DATA FOR ANALYSIS section start
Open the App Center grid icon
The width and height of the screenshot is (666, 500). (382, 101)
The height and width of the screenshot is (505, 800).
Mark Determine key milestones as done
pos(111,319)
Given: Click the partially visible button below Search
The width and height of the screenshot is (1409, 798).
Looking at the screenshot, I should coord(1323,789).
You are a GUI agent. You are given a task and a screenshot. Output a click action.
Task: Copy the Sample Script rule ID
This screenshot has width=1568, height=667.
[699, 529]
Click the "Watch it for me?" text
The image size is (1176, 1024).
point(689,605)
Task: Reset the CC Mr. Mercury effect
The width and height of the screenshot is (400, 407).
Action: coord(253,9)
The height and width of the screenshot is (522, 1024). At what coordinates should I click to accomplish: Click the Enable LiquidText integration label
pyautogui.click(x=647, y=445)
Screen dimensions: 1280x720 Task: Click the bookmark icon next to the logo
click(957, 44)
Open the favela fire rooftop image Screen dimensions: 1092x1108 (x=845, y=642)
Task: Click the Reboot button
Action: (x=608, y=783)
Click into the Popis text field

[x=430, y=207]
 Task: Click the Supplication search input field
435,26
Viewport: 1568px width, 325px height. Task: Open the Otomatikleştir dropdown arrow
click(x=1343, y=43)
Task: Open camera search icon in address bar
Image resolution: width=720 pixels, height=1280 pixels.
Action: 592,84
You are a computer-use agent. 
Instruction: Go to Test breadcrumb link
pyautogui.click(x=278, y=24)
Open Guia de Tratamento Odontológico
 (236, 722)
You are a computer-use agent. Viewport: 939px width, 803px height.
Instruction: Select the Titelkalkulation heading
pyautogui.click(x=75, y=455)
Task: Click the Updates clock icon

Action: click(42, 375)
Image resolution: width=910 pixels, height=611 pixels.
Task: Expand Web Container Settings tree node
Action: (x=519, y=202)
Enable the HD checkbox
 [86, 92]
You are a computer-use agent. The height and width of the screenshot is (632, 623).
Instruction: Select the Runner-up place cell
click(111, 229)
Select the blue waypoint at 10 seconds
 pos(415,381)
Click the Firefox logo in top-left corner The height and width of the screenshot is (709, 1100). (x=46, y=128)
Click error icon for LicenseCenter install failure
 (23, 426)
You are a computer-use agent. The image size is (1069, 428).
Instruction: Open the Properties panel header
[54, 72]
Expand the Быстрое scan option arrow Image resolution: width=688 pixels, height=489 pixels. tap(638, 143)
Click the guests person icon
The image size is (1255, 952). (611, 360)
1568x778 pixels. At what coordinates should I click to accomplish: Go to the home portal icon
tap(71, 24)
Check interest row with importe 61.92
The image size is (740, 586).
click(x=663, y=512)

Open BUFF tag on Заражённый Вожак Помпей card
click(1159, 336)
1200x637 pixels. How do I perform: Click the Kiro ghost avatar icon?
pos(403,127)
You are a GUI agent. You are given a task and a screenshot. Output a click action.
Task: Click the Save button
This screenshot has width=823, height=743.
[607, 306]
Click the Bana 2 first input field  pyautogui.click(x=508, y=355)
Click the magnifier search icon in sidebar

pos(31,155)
DATA FOR ANALYSIS section end
PROBLEM TO SOLVE -
Using the data above, count the lines that hold the string "computer". Report the number and nothing else.

EXERCISE RESULT -
4